American journalist and entrepreneur (born 1974)

Justin Hall (born December 16, 1974) is an American journalist and entrepreneur, best known as a pioneer blogger.

==Biography==
Born in Chicago, Illinois, Hall graduated Francis W. Parker High School in 1993. In 1994, while a student at Swarthmore College, Justin started his web-based diary Justin's Links from the Underground, which offered one of the earliest guided tours of the web. Over time, the site came to focus on Hall's life in intimate detail. In December 2004, The New York Times Magazine referred to him as "the founding father of personal blogging."

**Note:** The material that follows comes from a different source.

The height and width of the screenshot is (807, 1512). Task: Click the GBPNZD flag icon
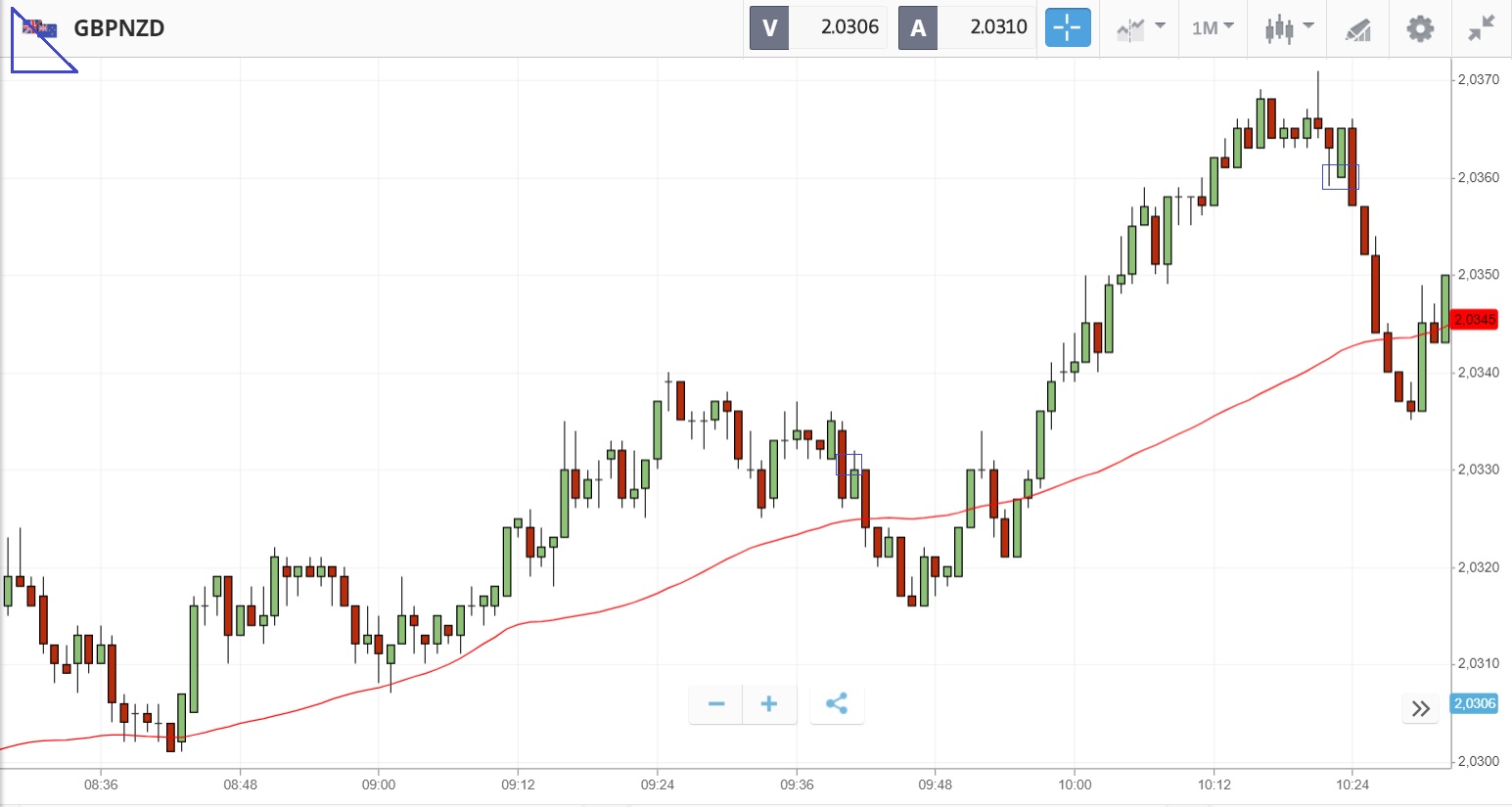40,27
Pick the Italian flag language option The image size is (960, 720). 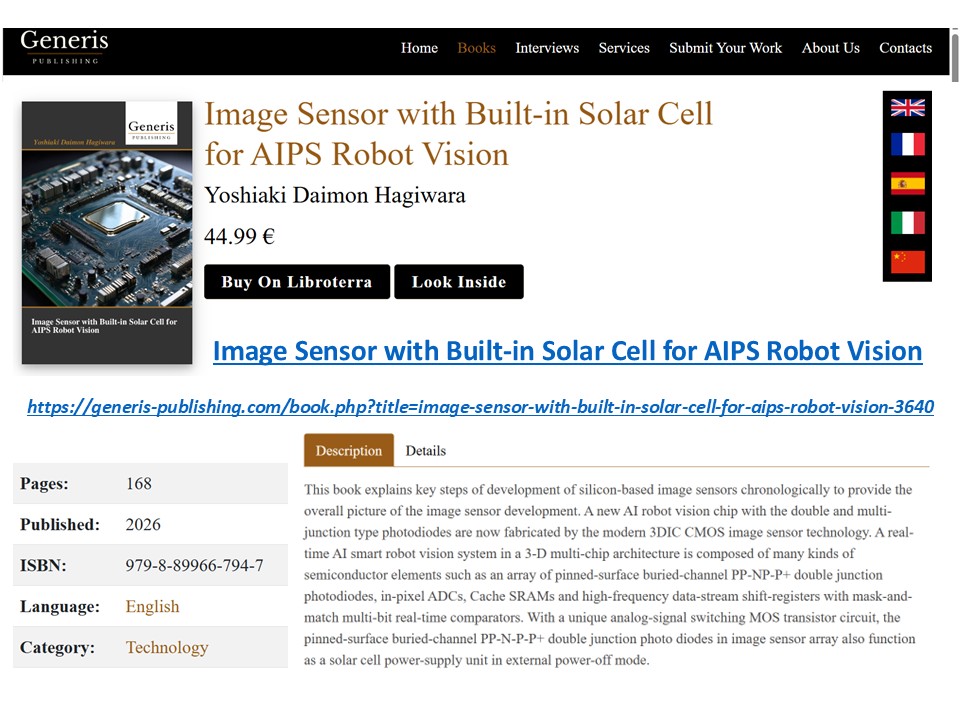[x=907, y=223]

In 1994, during a break from college Hall joined HotWired, the first commercial web magazine started within Wired magazine. There, he began a long-term working partnership with critic, writer and teacher Howard Rheingold. Later Hall would become a freelance journalist covering video games, mobile technology and internet culture. He published analysis from game conferences such as E3 as well as the Tokyo Game Show. He chronicled the first Indie Game Jam in 2002. From late 2001 and 2003, Hall was based in Japan, mostly Tokyo and Akita, authoring a guidebook Just In Tokyo.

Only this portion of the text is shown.